Records in a dataset:
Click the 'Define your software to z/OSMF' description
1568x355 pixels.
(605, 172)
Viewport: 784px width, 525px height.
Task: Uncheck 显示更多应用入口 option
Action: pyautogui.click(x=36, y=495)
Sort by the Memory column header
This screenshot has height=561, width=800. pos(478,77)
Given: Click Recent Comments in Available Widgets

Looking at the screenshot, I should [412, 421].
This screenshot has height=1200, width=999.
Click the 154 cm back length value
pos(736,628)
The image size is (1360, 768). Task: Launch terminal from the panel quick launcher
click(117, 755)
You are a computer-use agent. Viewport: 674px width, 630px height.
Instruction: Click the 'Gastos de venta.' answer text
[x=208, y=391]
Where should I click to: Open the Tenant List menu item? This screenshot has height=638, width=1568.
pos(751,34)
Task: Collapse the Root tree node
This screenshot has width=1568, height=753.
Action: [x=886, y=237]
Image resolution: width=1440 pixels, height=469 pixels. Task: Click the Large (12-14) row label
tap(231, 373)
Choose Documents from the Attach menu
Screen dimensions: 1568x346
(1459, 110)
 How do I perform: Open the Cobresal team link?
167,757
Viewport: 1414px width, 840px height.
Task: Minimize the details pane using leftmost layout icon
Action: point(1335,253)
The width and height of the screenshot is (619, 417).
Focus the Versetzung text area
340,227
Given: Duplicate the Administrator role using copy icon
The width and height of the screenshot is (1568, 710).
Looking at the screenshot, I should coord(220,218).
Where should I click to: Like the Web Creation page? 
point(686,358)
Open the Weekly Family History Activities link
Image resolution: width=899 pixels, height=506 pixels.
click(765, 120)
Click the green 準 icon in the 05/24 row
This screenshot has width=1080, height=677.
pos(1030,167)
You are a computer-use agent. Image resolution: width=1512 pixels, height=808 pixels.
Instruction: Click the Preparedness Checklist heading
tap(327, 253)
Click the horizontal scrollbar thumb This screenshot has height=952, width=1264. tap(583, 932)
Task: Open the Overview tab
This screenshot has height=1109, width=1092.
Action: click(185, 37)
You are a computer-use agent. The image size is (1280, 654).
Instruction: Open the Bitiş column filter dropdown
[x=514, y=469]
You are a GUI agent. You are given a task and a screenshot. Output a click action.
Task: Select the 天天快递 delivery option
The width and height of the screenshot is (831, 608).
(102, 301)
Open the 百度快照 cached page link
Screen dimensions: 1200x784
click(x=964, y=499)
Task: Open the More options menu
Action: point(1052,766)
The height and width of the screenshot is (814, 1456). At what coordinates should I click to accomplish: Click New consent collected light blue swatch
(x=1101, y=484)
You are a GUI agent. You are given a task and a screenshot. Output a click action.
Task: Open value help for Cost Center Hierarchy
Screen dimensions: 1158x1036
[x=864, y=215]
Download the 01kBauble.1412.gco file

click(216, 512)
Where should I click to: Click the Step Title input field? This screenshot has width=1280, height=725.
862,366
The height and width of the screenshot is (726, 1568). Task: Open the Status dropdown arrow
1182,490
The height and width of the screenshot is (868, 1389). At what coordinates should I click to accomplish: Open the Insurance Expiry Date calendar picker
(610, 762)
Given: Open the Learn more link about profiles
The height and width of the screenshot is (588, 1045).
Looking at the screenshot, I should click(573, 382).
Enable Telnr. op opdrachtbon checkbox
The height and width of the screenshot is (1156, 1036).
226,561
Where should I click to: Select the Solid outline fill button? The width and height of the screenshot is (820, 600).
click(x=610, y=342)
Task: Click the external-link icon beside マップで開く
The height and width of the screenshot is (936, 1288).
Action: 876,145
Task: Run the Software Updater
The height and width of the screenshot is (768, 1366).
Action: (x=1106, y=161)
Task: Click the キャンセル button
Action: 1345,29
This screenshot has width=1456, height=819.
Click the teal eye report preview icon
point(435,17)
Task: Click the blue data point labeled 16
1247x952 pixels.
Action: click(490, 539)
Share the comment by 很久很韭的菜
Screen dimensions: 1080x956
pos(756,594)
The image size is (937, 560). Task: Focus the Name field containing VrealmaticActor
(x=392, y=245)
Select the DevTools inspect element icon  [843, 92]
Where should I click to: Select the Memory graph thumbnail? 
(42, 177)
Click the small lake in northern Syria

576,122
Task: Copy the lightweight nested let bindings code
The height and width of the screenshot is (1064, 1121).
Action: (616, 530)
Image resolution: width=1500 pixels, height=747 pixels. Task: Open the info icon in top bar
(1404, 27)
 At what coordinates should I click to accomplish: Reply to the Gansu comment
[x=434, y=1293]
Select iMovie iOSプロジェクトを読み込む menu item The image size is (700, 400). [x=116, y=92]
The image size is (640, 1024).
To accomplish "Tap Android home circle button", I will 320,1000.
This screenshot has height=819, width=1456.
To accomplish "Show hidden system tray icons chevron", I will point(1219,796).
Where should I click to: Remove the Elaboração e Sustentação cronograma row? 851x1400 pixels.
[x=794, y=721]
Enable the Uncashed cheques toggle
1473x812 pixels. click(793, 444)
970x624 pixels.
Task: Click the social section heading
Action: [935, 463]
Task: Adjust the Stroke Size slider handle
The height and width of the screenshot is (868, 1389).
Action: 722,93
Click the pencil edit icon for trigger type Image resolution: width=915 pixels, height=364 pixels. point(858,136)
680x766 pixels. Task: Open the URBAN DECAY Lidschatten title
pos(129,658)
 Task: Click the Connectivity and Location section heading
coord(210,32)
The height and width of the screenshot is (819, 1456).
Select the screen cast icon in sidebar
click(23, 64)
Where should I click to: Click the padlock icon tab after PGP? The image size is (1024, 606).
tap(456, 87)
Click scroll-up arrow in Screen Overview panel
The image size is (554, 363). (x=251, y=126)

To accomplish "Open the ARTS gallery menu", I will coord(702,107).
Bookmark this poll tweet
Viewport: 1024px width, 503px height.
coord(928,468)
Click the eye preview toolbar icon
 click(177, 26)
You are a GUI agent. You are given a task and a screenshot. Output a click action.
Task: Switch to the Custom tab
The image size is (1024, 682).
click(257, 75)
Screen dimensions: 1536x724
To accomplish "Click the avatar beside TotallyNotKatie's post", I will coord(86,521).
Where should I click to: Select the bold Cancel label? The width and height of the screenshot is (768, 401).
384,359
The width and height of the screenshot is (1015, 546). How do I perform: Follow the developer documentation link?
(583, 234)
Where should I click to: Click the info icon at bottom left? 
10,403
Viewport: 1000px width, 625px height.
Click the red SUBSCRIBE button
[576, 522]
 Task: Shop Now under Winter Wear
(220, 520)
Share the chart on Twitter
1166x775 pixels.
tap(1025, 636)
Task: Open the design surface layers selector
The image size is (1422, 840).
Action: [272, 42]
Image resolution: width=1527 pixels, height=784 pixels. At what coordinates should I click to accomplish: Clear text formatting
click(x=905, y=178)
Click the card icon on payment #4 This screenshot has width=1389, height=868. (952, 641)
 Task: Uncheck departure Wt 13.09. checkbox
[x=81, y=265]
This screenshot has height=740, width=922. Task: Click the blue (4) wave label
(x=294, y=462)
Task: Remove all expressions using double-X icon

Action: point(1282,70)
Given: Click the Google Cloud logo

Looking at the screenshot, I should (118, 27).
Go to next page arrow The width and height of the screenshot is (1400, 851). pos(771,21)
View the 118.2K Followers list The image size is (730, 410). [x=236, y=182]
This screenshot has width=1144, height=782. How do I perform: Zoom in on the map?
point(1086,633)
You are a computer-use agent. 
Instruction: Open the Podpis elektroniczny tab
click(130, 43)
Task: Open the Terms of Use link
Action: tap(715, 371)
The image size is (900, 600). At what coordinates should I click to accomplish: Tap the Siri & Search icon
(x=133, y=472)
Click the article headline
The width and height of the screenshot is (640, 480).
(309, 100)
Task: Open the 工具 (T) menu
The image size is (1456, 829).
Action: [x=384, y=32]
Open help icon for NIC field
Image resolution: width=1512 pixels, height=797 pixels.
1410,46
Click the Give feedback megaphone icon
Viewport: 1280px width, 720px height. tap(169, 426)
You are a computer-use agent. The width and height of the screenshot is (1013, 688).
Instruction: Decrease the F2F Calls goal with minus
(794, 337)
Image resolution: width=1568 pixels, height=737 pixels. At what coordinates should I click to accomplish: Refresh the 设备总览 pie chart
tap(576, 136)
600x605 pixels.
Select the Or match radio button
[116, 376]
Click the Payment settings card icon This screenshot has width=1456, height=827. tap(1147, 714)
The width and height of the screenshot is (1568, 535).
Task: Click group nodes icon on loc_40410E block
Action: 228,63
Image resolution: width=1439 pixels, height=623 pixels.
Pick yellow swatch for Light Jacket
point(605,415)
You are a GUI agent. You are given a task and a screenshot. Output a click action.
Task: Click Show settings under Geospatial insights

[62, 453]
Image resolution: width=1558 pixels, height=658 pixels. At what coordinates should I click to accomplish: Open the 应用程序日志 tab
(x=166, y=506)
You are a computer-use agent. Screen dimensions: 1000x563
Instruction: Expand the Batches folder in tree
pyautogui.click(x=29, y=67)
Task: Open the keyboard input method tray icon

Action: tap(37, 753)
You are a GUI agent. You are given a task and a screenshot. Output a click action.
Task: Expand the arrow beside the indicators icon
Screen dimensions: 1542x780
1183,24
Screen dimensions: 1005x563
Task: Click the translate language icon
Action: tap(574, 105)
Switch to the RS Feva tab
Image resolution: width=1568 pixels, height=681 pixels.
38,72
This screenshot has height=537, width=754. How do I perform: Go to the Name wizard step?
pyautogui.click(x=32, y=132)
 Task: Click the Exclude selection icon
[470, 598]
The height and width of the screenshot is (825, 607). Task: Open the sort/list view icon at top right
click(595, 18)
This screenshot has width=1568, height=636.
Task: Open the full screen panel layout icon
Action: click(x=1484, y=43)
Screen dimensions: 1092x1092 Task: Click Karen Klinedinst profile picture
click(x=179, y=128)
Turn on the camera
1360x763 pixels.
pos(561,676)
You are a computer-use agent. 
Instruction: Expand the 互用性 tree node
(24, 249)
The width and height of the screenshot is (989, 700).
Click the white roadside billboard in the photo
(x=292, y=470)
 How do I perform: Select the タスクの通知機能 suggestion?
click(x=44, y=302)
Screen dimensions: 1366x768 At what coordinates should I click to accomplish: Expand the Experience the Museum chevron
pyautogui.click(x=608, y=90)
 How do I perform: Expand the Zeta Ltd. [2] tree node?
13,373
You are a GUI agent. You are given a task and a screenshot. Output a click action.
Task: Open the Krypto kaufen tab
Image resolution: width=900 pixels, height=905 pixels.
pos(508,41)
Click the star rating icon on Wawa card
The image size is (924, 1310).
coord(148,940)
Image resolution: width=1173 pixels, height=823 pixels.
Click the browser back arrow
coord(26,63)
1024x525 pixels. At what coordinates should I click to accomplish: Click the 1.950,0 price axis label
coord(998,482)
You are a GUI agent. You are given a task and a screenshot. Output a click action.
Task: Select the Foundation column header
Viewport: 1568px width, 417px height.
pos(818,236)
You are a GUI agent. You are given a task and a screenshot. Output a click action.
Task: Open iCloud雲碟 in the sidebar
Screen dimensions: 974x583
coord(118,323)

- Task: Arrange the lines from the one containing "Click the pencil" through the one containing "Looking at the screenshot, I should (118, 27).", inclusive, as a Markdown table with columns headed "Row" and "Line", skipping any blank lines.

- Finished answer:
| Row | Line |
|---|---|
| 1 | Click the pencil edit icon for trigger type Image resolution: width=915 pixels, height=364 pixels. point(858,136) |
| 2 | 680x766 pixels. Task: Open the URBAN DECAY Lidschatten title |
| 3 | pos(129,658) |
| 4 |  Task: Click the Connectivity and Location section heading |
| 5 | coord(210,32) |
| 6 | The height and width of the screenshot is (819, 1456). |
| 7 | Select the screen cast icon in sidebar |
| 8 | click(23, 64) |
| 9 | Where should I click to: Click the padlock icon tab after PGP? The image size is (1024, 606). |
| 10 | tap(456, 87) |
| 11 | Click scroll-up arrow in Screen Overview panel |
| 12 | The image size is (554, 363). (x=251, y=126) |
| 13 | To accomplish "Open the ARTS gallery menu", I will coord(702,107). |
| 14 | Bookmark this poll tweet |
| 15 | Viewport: 1024px width, 503px height. |
| 16 | coord(928,468) |
| 17 | Click the eye preview toolbar icon |
| 18 |  click(177, 26) |
| 19 | You are a GUI agent. You are given a task and a screenshot. Output a click action. |
| 20 | Task: Switch to the Custom tab |
| 21 | The image size is (1024, 682). |
| 22 | click(257, 75) |
| 23 | Screen dimensions: 1536x724 |
| 24 | To accomplish "Click the avatar beside TotallyNotKatie's post", I will coord(86,521). |
| 25 | Where should I click to: Select the bold Cancel label? The width and height of the screenshot is (768, 401). |
| 26 | 384,359 |
| 27 | The width and height of the screenshot is (1015, 546). How do I perform: Follow the developer documentation link? |
| 28 | (583, 234) |
| 29 | Where should I click to: Click the info icon at bottom left?  |
| 30 | 10,403 |
| 31 | Viewport: 1000px width, 625px height. |
| 32 | Click the red SUBSCRIBE button |
| 33 | [576, 522] |
| 34 |  Task: Shop Now under Winter Wear |
| 35 | (220, 520) |
| 36 | Share the chart on Twitter |
| 37 | 1166x775 pixels. |
| 38 | tap(1025, 636) |
| 39 | Task: Open the design surface layers selector |
| 40 | The image size is (1422, 840). |
| 41 | Action: [272, 42] |
| 42 | Image resolution: width=1527 pixels, height=784 pixels. At what coordinates should I click to accomplish: Clear text formatting |
| 43 | click(x=905, y=178) |
| 44 | Click the card icon on payment #4 This screenshot has width=1389, height=868. (952, 641) |
| 45 |  Task: Uncheck departure Wt 13.09. checkbox |
| 46 | [x=81, y=265] |
| 47 | This screenshot has height=740, width=922. Task: Click the blue (4) wave label |
| 48 | (x=294, y=462) |
| 49 | Task: Remove all expressions using double-X icon |
| 50 | Action: point(1282,70) |
| 51 | Given: Click the Google Cloud logo |
| 52 | Looking at the screenshot, I should (118, 27). |